College students detached from politics
Last night I sat down on my couch and went channel surfing and found myself watching football. I gradually drifted off to sleep for a few minutes until I woke up and arose to do something else. If your favorite teams are playing, it is easy to pay attention because you feel invested in your team. However, when your team is not playing, it is easy to do other things and not pay attention — the game becomes background noise.
As students, we don’t have a lot of direct influence or money, so it is easy to sit by and become a spectator in the grand arena of government. We learned about the checks and balance system of government so we could pass our junior high Constitution test, but after that test many students have never read the preamble again. The Constitution sits in the National Archives where tourists gape at it as if it were a distant memory formulated by some old dead guys in a room 237 years ago.
We are deaf to the words of the country’s founders and the reasons why provisions are in this government system. Benjamin Franklin said in response to the conflict between England and her colonies that “passion governs and she never governs wisely.” The dead old guys sitting in a room understood that feelings and emotions can lead nations down dreaded paths.
Politics is not fantasy football; it is a reality where all of our decisions have meaning and power. The best word to describe a student’s role in politics would be “responsibility.” Many cringe when they hear this word. Students do not want to do anything more than they have to, because school and personal relationships are what matter at this point in life. People are naturally reactive and not proactive and the current school system is set up this way. You get an assignment, then you do it; you’re given material, then you take a test.
Politics and intelligent voting involves a proactive approach where individuals must choose to seize information for themselves and make decisions based upon what they see. We are responsible for what we learn and for what we do with that knowledge. There are more sources of information on political subjects and politicians than ever before, but in the last decade the United States has had some of the lowest voter turnout ratios in the country’s history.
As students, we have become accustomed to being spoon-fed information, so why should we all of a sudden have to proactively search for information ourselves? When the whale used in the film “Free Willy” was released back into the wild, the whale died from starvation because he was so accustomed to being fed by his trainers that he did not know how to hunt for himself. We must be careful that we do not end up like Keiko, unable to fend for ourselves and reliant on others for everything.

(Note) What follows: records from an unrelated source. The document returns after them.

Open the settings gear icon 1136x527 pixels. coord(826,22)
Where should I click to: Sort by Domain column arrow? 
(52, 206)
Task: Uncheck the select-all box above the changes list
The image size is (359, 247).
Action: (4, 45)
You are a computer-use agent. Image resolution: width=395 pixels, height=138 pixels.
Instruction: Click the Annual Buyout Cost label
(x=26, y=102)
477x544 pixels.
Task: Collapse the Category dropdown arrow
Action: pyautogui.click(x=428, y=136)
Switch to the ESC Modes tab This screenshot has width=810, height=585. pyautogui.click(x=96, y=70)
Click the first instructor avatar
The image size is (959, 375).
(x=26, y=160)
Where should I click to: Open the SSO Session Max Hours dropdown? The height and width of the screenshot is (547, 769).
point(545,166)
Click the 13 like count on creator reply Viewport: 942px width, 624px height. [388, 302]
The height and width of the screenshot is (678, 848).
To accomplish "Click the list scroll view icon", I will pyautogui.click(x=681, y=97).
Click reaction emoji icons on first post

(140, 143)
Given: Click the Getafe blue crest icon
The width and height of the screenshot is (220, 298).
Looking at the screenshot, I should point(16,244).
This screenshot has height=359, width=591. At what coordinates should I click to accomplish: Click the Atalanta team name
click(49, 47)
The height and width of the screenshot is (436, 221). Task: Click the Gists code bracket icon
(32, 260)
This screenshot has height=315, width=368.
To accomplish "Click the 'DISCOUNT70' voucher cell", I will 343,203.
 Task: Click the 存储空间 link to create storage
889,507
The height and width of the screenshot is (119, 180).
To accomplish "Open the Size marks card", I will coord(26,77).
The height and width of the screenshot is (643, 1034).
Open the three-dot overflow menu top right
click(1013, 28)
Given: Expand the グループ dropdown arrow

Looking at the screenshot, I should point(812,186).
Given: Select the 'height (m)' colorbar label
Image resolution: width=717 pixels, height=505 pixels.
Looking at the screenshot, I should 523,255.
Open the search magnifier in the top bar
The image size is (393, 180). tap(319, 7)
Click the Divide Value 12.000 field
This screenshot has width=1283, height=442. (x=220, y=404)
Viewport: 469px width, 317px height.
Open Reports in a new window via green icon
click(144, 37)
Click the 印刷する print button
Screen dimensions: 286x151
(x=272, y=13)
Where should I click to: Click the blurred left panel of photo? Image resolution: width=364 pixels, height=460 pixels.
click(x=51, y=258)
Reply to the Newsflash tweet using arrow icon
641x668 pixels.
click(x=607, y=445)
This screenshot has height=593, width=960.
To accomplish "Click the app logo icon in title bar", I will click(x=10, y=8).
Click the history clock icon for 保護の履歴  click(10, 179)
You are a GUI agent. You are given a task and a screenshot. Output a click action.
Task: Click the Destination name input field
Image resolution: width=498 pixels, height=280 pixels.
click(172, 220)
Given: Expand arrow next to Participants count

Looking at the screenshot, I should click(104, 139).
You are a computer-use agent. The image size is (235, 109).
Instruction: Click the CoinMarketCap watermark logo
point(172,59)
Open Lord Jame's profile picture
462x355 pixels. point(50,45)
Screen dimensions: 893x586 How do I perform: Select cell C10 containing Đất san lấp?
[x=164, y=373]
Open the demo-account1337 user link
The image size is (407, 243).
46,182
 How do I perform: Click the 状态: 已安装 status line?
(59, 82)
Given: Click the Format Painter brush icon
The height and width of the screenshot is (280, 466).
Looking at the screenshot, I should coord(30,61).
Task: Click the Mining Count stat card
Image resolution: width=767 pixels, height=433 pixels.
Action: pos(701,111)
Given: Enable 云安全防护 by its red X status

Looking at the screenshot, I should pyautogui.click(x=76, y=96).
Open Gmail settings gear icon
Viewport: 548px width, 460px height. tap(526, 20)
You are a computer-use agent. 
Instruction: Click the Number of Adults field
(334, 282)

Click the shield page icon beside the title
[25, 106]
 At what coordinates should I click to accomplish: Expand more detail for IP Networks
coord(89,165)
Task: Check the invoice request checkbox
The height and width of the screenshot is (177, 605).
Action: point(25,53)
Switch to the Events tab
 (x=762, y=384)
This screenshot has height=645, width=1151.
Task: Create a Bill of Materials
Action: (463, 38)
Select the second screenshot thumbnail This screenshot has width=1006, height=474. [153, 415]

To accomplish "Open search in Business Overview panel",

For those who are paying attention to politics right now, the concept of personal responsibility is being debated in side issues such as health care reform, gun rights and homeland security issues. As students, we may not think these issues directly affect us, but when we graduate, find a job, get married and own property, these issues take the center stage. Jobs, marriage and property all involve responsibility by themselves but also carry with them moral responsibility for maintaining the rights to life, liberty and property.
Each generation is not just responsible for the condition of their own natural rights, but is responsible for the rights of future generations as well. However, the more disillusioned students become with government, the more reserved and uninterested they become. If their children are never taught to embrace their role in their own government, the government will cease to belong to the people.
The dream that all mankind is created equal before the law and that all are entitled to pursue life, liberty and property without inhibition will die and decay with the old guys who drafted the ideas. If we learn to embrace our freedoms now and cast our voices into the political arena, we will be heard and we will carry on the dreams of those who came before us. If we do not embrace these freedoms, no one will embrace them for us and we will lose them forever.